Freelance writer Kiyomi Nakai set out to find out exactly what was going on in Kobe.
Nakai reports her findings in Shukan Bunshun.
According to Nakai, the rumor that rape has become a frequent occurence in Kobe is not without foundation.
She tells Shukan Bunshun that a local telephone counseling service, set up one month after the quake to offer psychological assistance to women in devastated areas, received 37 calls from women who had been raped or had escaped rape attempts.
At a closed roundtable discussion of another group held in April, volunteer workers, teachers and displaced local residents reported cases of sexual violence they had witnessed or knew of, including rape and illegal acts with minors.
Nakai informs Shukan Bunshun that some of these women are believed to have been raped by men who took advantage of the dark nights and many half-destroyed buildings left in the affected areas.
The reporter, however, is unable to substantiate her information because of the total lack of cases reported to and investigated by local police.
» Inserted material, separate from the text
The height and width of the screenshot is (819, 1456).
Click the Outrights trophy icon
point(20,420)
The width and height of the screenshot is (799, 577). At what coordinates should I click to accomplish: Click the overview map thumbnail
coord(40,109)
According to Shukan Bunshun, local police are not taking any actions against rape in the absence of a complaint.
Despite the official stance that rape does not exist as long as it is not reported, police have secretly instructed volunteer groups against sending women workers alone to shelters and temporary housing and against turning off the lights in their sleeping areas at night, reports Nakai.
There are even cases where police allegedly advised women who had been molested not report their experiences, reveals the Shukan Bunshun contributor.
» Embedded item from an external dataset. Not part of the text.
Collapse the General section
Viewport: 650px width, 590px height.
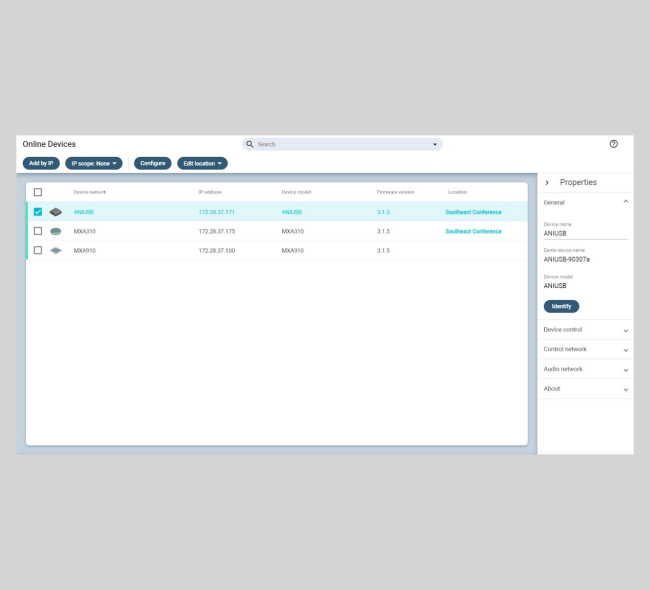coord(626,202)
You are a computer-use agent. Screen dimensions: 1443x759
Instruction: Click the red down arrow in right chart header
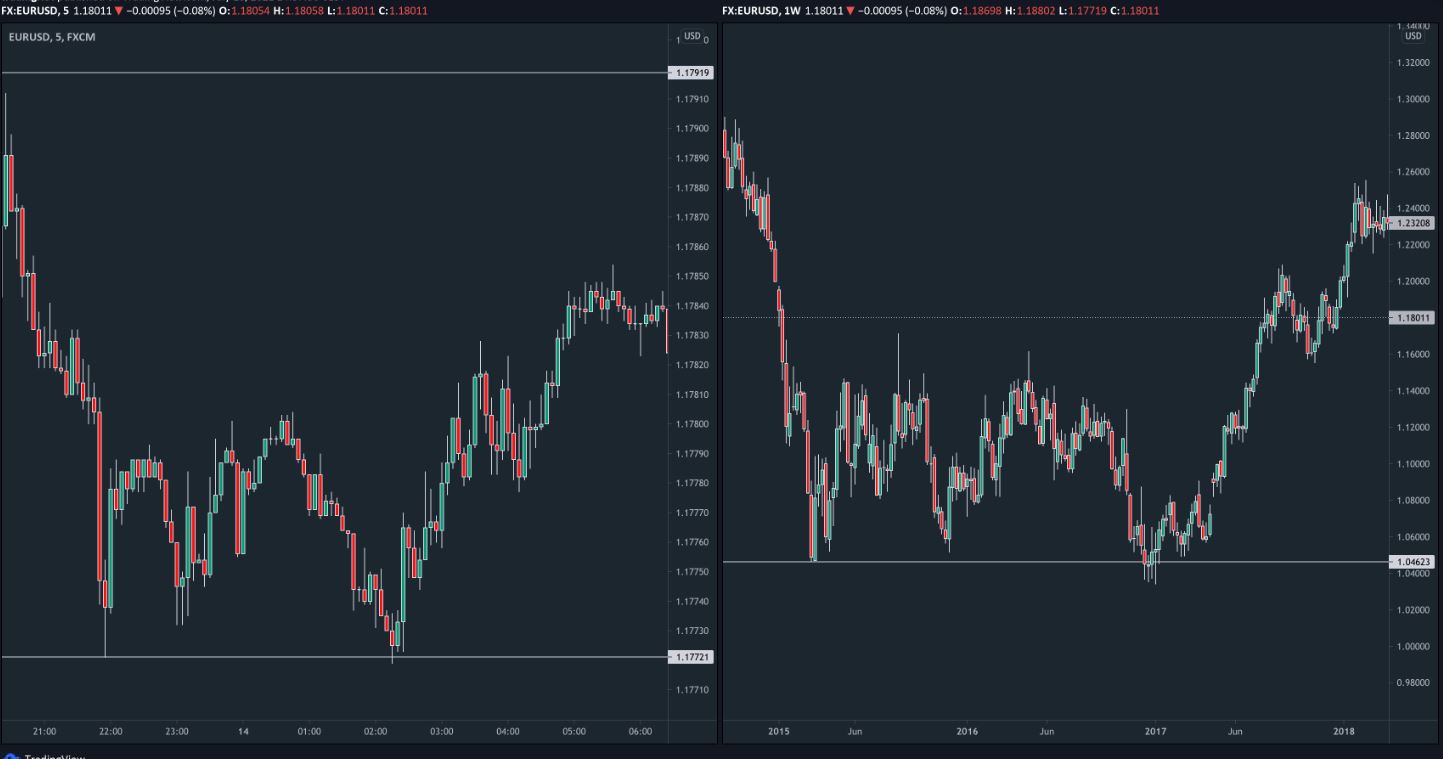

Nakai points out that this is possibly a consequence of the media-generated image of calm and dignified Kobe residents.
She feels that local governments and residents are so eager to maintain the good image that they are pressuring victimized women to keep quiet.
Nakai also has a strong suspicion that the rapists are not just local men.
Men are visiting quake-devastated communities with the express intention of molesting women, the reporter suggests.
Since police remain unhelpful, women in Kobe are taking precautionary measures, notes Shukan Bunshun.
Says one woman, "Kobe is no longer a city where women can walk down the street alone and feel safe.
I hear stories of sexual violence all the time.
I've made it a habit to ask someone in the neighborhood to come with me whenever I go shopping."
Another advises; "If you are planning to visit affected areas, don't even think of wearing a skirt.
I hear that Sannomiya has become particularly dangerous.
They say many women visited the area and where either raped or molested."